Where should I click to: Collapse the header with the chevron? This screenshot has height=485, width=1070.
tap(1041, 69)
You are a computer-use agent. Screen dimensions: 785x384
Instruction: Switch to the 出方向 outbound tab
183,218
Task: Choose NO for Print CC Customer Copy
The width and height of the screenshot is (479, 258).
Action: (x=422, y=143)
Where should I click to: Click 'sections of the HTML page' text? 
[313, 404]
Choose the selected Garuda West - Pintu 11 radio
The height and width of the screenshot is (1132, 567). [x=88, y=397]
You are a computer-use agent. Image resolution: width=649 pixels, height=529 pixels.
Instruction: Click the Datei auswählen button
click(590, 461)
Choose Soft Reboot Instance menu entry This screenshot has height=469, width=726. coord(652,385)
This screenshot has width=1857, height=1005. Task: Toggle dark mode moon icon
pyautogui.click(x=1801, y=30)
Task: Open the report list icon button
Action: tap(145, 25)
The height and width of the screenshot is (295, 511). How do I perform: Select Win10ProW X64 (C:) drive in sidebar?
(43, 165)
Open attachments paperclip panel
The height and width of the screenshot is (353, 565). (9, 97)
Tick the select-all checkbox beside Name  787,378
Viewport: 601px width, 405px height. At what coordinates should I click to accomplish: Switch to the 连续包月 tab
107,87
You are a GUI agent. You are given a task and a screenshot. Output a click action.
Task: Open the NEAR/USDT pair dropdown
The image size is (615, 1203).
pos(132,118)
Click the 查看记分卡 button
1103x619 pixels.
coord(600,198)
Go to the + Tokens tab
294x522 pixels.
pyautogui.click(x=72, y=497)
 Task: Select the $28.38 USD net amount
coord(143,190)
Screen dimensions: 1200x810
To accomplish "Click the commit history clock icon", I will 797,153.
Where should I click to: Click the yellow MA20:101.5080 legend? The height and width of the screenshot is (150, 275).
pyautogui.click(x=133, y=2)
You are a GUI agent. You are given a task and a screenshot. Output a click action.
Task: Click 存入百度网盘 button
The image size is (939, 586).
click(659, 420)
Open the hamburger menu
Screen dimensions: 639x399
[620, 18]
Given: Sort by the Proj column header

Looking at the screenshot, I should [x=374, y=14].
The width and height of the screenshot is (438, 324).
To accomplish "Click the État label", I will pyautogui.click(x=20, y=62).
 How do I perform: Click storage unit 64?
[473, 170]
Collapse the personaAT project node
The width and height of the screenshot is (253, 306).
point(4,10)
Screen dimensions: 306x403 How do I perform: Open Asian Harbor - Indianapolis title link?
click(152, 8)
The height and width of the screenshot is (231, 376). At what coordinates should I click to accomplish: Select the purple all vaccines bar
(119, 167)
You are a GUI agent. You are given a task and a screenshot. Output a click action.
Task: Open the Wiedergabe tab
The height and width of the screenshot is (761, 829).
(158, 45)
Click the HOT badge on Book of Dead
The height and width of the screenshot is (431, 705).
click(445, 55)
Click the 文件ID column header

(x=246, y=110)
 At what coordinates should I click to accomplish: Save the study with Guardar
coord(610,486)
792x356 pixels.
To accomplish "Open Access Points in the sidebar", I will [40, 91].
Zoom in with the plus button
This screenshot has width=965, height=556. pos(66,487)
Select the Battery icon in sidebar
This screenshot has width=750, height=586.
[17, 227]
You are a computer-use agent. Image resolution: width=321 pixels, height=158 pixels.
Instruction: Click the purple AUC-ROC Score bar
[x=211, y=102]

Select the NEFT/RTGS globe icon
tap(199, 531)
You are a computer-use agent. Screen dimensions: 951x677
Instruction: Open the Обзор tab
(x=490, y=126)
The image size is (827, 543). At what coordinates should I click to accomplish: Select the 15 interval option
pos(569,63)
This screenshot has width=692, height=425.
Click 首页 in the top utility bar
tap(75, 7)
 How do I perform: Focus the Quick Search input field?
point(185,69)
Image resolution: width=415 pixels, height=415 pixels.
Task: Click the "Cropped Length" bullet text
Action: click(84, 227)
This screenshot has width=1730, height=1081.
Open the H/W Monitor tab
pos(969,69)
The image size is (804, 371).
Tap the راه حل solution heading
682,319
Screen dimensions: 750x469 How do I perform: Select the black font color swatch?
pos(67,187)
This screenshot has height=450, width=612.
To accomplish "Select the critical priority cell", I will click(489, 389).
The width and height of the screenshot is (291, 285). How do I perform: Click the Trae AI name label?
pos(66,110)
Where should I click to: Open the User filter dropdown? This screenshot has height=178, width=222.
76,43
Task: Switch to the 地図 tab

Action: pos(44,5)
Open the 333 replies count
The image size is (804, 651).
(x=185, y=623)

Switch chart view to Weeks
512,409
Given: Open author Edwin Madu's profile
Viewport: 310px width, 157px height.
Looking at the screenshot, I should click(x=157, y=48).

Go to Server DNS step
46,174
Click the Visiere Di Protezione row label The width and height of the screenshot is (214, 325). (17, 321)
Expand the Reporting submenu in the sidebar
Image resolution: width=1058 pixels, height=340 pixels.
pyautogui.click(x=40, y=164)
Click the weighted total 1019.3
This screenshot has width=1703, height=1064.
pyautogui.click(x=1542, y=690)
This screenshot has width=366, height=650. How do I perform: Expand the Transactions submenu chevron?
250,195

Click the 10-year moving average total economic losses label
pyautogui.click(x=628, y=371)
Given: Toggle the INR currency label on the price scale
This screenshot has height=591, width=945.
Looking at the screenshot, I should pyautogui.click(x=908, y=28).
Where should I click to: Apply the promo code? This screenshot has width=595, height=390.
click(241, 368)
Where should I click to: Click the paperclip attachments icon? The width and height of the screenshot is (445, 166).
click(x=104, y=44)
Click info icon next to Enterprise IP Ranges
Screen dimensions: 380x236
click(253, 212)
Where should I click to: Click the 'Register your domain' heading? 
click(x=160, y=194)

» Task to complete: In the records, which lines mention the word "agent"? Copy those lines.

» Your response:
You are a computer-use agent. Screen dimensions: 785x384
You are a computer-use agent. Image resolution: width=649 pixels, height=529 pixels.
You are a GUI agent. You are given a task and a screenshot. Output a click action.
You are a GUI agent. You are given a task and a screenshot. Output a click action.
You are a GUI agent. You are given a task and a screenshot. Output a click action.
You are a computer-use agent. Image resolution: width=321 pixels, height=158 pixels.
You are a computer-use agent. Screen dimensions: 951x677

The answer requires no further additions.